Core Concepts
The author proposes Disentangled Intervention-based Dynamic graph Attention networks with Invariance Promotion (I-DIDA) to handle spatio-temporal distribution shifts in dynamic graphs by discovering and utilizing invariant patterns.
Abstract
The paper introduces I-DIDA, a method to address spatio-temporal distribution shifts in dynamic graphs. It focuses on discovering invariant patterns to improve generalization under distribution shifts. Extensive experiments demonstrate the superiority of I-DIDA over state-of-the-art baselines.
Dynamic graph neural networks have shown powerful predictive abilities but struggle with distribution shifts. The proposed I-DIDA method aims to capture invariant patterns for stable predictions. By leveraging disentangled attention mechanisms and intervention strategies, the model can handle complex structural and temporal information effectively.

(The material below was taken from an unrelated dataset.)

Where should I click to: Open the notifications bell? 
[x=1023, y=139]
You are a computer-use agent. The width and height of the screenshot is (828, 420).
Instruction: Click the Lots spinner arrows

The approach involves disentangling spatio-temporal patterns, creating intervened distributions, and inferring latent environments to minimize prediction variance. By focusing on invariant patterns, the model achieves superior performance in link prediction tasks across various datasets.
Stats
Extensive experiments demonstrate the superiority of our method over state-of-the-art baselines under distribution shifts.
The dataset includes 23,035 nodes and 151,790 links in total.
We use "Data Mining" as ‘w/ DS’ and the left as ‘w/o DS’.
We use word2vec [75] to extract 32-dimensional features from paper abstracts.
The dataset includes 13,095 nodes and 65,375 links in total.
We use "Pizza" as ‘w/ DS’ and the left as ‘w/o DS’.
Quotes
"Our work is the first study of spatio-temporal distribution shifts in dynamic graphs."
"We propose Disentangled Intervention-based Dynamic Graph Attention Networks with Invariance Promotion (I-DIDA)."
"The contributions of our work are summarized as follows."